- Refineries Not Maintained Since 2008 -Experts
There has been no major turnaround maintenance carried out in any of the nation’s four refineries since 2008.
Giving this startling revelations were experts at a public forum in Lagos recently. The event was at the Aret Adams Foundation 15th Annual Lecture series 2018.
Tagged: ‘Refineries in Nigeria: Challenges and prospects’, the forum attracted experts in the down and upstream of the petroleum industry.
The Nigerian National Petroleum Corporation (NNPC) has four refineries, two in Port Harcourt (PHRC), and one each in Kaduna (KRPC) and Warri (WRPC).
In a communiqué signed by Mr. Egbert Imomoh, Chairman, Board of Trustees, Aret Adams Foundation and his Vice, Charles A. Osezua, the cross-section of experts observed that the refineries were in state of disrepair as a result of neglect by successive governments.
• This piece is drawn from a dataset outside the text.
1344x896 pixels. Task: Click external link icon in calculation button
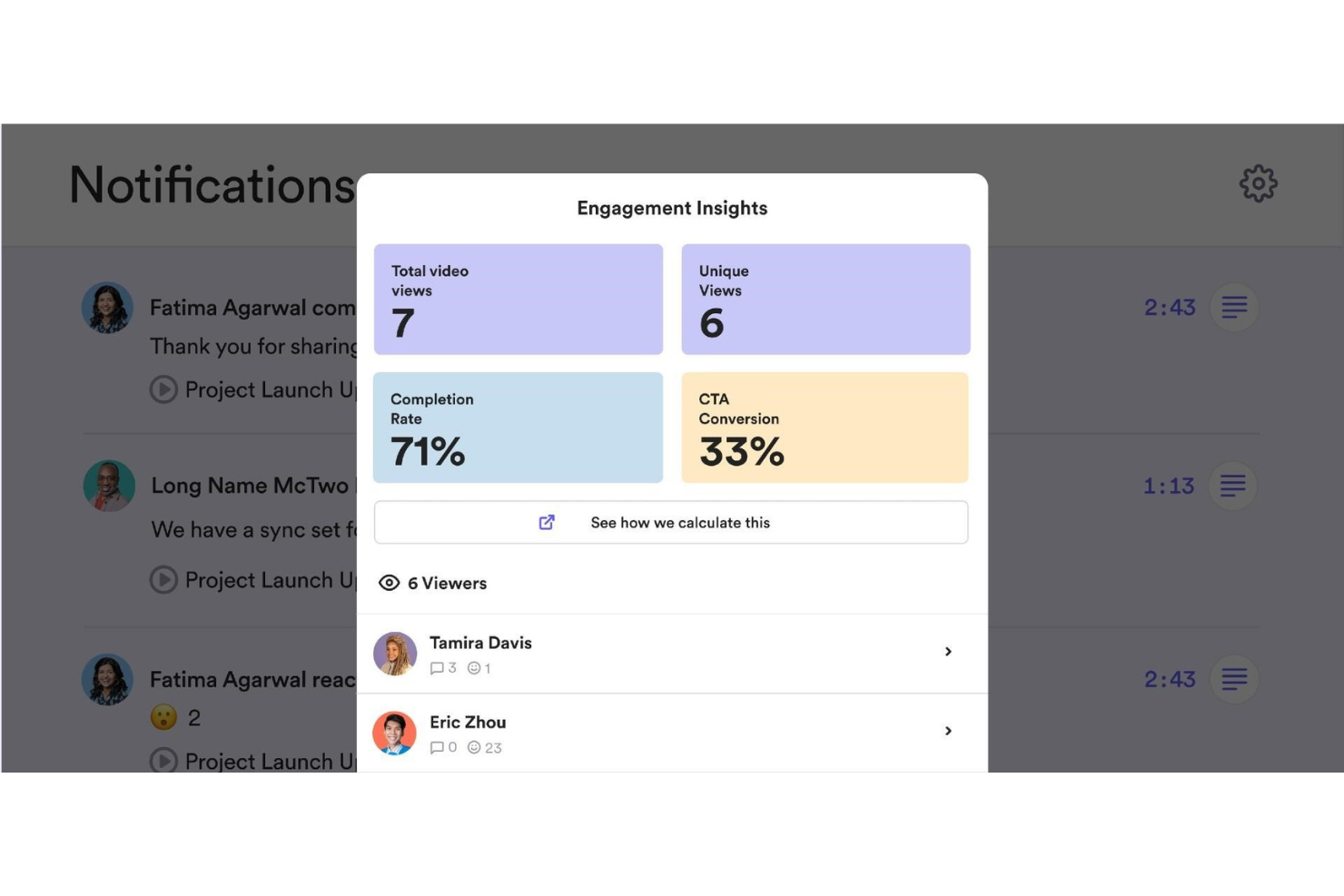[547, 522]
In the communiqué which reads in part, they noted that the total installed capacity of four major existing refineries in Nigeria is 445,000bpsd. These plants (old Port Harcourt Refinery, Warri and Kaduna Refining and Petrochemical Company and new Port Harcourt Refinery) have within the last 15 to 20 years had a poor operating record with average capacity utilisation hovering between 15 and 25% per annum.
While commenting on some of the challenges facing the refineries, the experts observed that the ownership structure was partly to blame for the parlous state of the refineries.
“The refineries are 100% owned by the government, they have no independent control of or access to their funds and all requests for funds to carry out maintenance are subject to prolonged and multilayered bureaucratic processes and considerations initially by the refinery management committee, followed by NNPC internal processes and finally by the Federal Executive Committee depending on the amounts required.”
Besides, they said no major turnaround maintenance has been carried out in any of the refineries since 2008.
Specifically, they said the last TAM in PHRC was carried out in 2000 as against the established best worldwide practice of conducting TAMs every two to three years.
In spite of the challenges facing the industry, the experts noted that opportunities exist to attract investors given that even if all the current refineries were operating at maximum capacity, there still exists a robust demand for petroleum products. “Current aggregate product demand is put at equivalent refining capacity of 750,000bpd. Hence at least 300,000bpd capacity is required right now. With population growth, the shortfall in refinery capacity would rise to about 550,000bpd by 2028 assuming a growth rate of 3% per annum. Furthermore, Nigeria actually supplies petroleum products to neighbouring African countries through informal channels. An investor could target to formalize this.”
The existing refineries, they stressed, should be rehabilitated and brought back into operation to least at 80-90% capacity utilisation. “This is actually a least cost option compared with building greenfield refineries of equivalent capacities. This can be achieved either through a private sector led financing and rehabilitation initiative as is currently being pursued by NNPC, or through outright divestment of majority equity shareholding to the private sector from the current 100% ownership by government.”